Seeley said that if Timothy Davis had not stepped in, Emily could have been hurt more seriously.

He called the boy a hero.

“He has a lot of gumption for a young kid,” Seeley said.

The dogs were taken to the Ellsworth Animal Shelter where they remained quarantined Tuesday.

Seeley said he has since spoken with the girl and her brother.

“She wrote out her own statement,” he said. “She is good, but she is very leery of dogs, even her own dogs, which I can understand.”

Seeley said Tuesday that one of the dogs bit him on the hand, drawing a small amount of blood, when he and two others were trying to remove the dogs from the cage on the back of his truck while transporting them to Ellsworth.

“He bit me on the back,” Seeley said. “He didn’t puncture my skin, but he did draw blood … just through the skin.”

Neither dog – one a pit bull and the other a crossbreed with pit bull in it – was licensed, Seeley said. Only the pit bull had had its rabies and distemper shots.

Seeley said Jamie Lank had been warned before about controlling her dogs.

“I have had complaints on her dogs. Now the question is [have the complaints been] on these dogs? I don’t know, because she has had dogs and gotten rid of them and got different dogs,” he said.

In 2000, Jamie Moores, now Lank, and Aaron Lank, her husband, were ordered by the 4th District Court in Calais to euthanize their black chow-Shar-Pei after another dog-biting incident.

“You are hereby ordered that if the black chow-Shar-Pei mixed breed known as ‘Fat Head’ is returned to your ownership, you must take the animal to an animal shelter or veterinarian to be destroyed as a dangerous animal,” the court document said.

Seeley delivered his report on the July 8 incident and pictures of the girl’s bites to First Assistant District Attorney Paul Cavanaugh on Tuesday.

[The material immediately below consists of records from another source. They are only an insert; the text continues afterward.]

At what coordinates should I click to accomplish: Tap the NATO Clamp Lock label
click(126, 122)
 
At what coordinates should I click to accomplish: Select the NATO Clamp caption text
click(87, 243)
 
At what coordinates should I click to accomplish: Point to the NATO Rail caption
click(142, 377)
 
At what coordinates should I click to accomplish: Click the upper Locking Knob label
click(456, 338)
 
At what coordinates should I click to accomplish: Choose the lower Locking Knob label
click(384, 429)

Cavanaugh said Tuesday he would read the report today. He said he would like to have the case before a judge before the quarantine ends Friday.

Among the possible charges is keeping dangerous dogs.

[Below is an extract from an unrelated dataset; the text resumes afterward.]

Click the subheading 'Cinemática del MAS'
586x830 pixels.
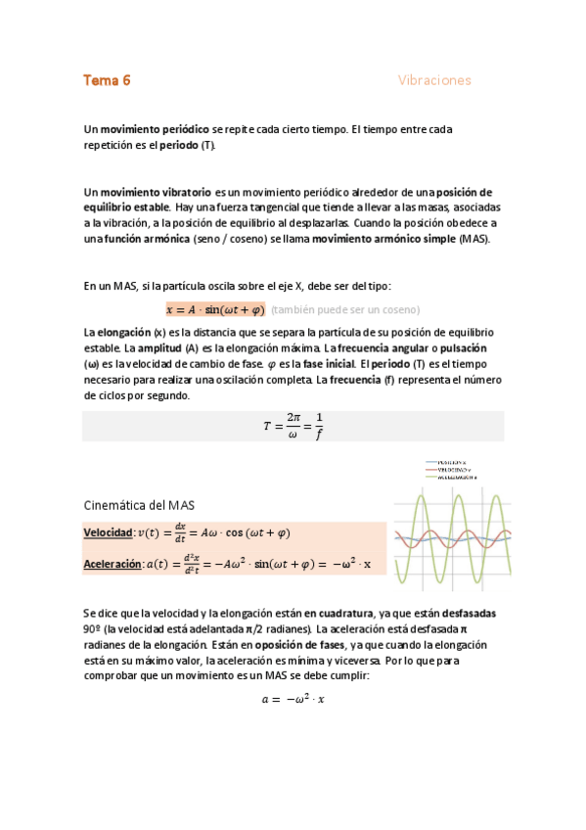[x=139, y=505]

Contacted Tuesday night, Jamie Lank confirmed that her dogs had been quarantined, but denied they had bitten the child. “Until I receive documentation that any dogs bit, I am going to go with ‘no,'” she said. “Allegedly it was only one dog,” she added.

Asked what happened, Lank said she would prefer to speak with her attorney first. “I can’t really have input,” she said. “I am not trying to be rude.”

She also denied that her dogs are vicious, as was reported in an account of the incident published July 11 in the local bimonthly newspaper Quoddy Tides.

“If you got a little boy grabbing two dogs off why wouldn’t the dogs turn around and bite him?” she asked. Lank again said she would prefer to speak with her attorney before commenting further.

Lank’s husband, Aaron, said both his dogs were mutts, not pit bulls.

bdncalais@verizon.net

454-8228

Correction: 07/18/2008

A story on Page A1 of Wednesday’s paper about a little girl being attacked by two dogs in Pembroke incorrectly stated that an article in the Quoddy Tides referred to the dogs as vicious. The incorrect statement was the result of an editing error.